一干人等瞬间安静了下来,虽然都不清楚发生了什么情况,但是看着余威豪的脸色肯定是有什么事情要发生了。这种时候,他们自然也不会傻到去触霉头。
于是本来喧闹而又暧昧气氛的包厢顿时清静了下来。
众人你看看我,我看看你,都只能动手不动口。可怜的是这些陪酒的女人,挡不开那些在她们身上乱摸的大手,却还要将呻吟咽在肚子里,各个都是被挑逗的面色潮红。
徐晚晴打了车已经到达了“皇家”却在门口踟蹰不进,因为她心里头总有一股不安的情绪在怒怒燃烧着。可是,要是刚刚那人手头上真的有那个录像。

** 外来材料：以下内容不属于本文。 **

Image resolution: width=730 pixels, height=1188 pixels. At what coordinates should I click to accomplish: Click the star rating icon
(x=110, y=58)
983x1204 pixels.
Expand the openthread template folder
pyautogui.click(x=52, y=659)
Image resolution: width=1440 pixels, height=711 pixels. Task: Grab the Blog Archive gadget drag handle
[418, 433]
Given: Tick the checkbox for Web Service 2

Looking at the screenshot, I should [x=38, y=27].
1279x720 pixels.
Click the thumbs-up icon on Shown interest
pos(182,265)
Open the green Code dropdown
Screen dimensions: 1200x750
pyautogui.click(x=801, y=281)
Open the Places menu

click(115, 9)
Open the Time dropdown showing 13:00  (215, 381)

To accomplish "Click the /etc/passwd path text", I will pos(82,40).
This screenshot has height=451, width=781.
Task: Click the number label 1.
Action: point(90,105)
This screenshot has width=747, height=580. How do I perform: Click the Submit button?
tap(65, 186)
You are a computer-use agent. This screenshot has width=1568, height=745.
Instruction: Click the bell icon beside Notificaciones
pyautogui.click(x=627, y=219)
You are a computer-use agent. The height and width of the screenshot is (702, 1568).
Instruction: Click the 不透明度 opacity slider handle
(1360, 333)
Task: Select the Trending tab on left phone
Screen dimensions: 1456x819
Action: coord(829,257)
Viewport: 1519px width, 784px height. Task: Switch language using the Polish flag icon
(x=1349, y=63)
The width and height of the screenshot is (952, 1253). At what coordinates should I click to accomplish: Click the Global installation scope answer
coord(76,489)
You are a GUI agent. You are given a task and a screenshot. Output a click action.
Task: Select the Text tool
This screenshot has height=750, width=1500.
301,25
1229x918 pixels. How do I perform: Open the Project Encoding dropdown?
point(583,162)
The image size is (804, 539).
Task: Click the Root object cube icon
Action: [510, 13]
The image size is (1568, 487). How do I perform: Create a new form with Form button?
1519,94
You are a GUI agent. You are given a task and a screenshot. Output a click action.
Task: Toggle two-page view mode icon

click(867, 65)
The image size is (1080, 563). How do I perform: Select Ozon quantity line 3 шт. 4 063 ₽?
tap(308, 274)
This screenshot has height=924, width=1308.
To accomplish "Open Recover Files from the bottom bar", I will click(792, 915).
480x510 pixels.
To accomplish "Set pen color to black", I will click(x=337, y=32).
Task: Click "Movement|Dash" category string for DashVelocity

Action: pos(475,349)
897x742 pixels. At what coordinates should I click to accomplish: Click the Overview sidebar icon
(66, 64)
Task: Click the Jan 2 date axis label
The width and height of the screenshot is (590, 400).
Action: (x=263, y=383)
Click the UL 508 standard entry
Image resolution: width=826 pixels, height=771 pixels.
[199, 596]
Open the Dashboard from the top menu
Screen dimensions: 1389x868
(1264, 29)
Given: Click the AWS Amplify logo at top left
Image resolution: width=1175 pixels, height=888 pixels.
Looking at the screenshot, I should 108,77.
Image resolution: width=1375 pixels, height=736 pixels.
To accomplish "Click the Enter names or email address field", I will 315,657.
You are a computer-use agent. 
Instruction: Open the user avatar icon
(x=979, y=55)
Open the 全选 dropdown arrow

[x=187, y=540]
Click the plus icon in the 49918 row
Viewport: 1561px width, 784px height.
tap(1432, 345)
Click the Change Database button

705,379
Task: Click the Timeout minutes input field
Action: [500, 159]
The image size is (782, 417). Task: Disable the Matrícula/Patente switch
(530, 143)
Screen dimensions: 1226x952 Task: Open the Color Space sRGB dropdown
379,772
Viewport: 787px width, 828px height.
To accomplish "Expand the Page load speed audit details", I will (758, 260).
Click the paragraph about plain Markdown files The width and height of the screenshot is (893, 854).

不想再让自己犹豫不决了,徐晚晴深呼吸了一口气,抬脚走进了“皇家”
果然是白城里最高级的娱乐会所“皇家”里的装修不同于一般的酒吧风格。而且在这里各种娱乐设施齐全,男人想玩的,女人爱玩的全都有。
男人要女人,有!
女人找男人,也有!
在服务员的带领下,徐晚晴很快地就站在了贵族一号包厢的门口。
这里的包厢最顶级的是“皇家”包厢,贵族则略微次之。
徐晚晴停在门口迟迟未动,即使包厢的隔音效果再好,她站在贴近门的边上也会听到半点声响。此时见没有传来一点声音,她的心里丝毫没有平静,反而有的只是充满了不安
这种恐惧,这种害怕,预感来的非常强烈,让她瞬间就有了想要逃离的**。却不知道为什么,双脚像是被灌满了铅一样的沉重,硬是让她迈不出一个脚步。
余威豪悠闲地抿着酒杯口,看着镜头里迟迟不肯进来的女人,却是慵懒地笑着。他不急,他一点儿都不急。
突然,不知道怎么了的,包厢的门缓缓地它自己打开了。
徐晚晴微眯起双眼。
她看见了幽暗的灯光下有许多人。男男女女依偎着,以极其暧昧的姿势贴在一起,这样的画面让她皱起了秀美。随着目光的转移,她看到了一双时常出现在噩梦里的眼睛。
带着些邪气与讽刺的双眼,此刻又蕴满了笑意。这种笑是志在必得的笑,像一头恶狼一样紧紧地盯着她,好像一根头发丝也不会放过!
是他!
徐晚晴一脚后退了一步,惊恐地瞪大了双眸,潜意识的就要逃离。
眼见她就要跑开了,却是那名叫做阿毛的人,几个大步冲出门口,将她一个用力拖了进来,随手关上了门。
灯光亮起。
其他男人看着突然出现的美女,都忍不住吹起了口哨。自己怀里的女人跟她一比,真是半点也比不上啊。靠着徐晚晴较近的一个男人已经伸出手,正打算要将她一把拉了过去,却因为余威豪的话而生生止住了动作。
“anky,好久不见啊。”余威豪翘起了二郎腿,后躺在软发上,朝徐晚晴懒懒地笑着说道。
明明包厢里异常暖和,徐晚晴却觉得自己好像置身如冰窖中,忍不住微微发抖。
怎么会是他?!他怎么会回来。
余威豪站起了身,一米七八左右的身高,身材精瘦。一手插在西装裤的口袋里,一手随意的摆放在腿侧,朝着徐晚晴走过去。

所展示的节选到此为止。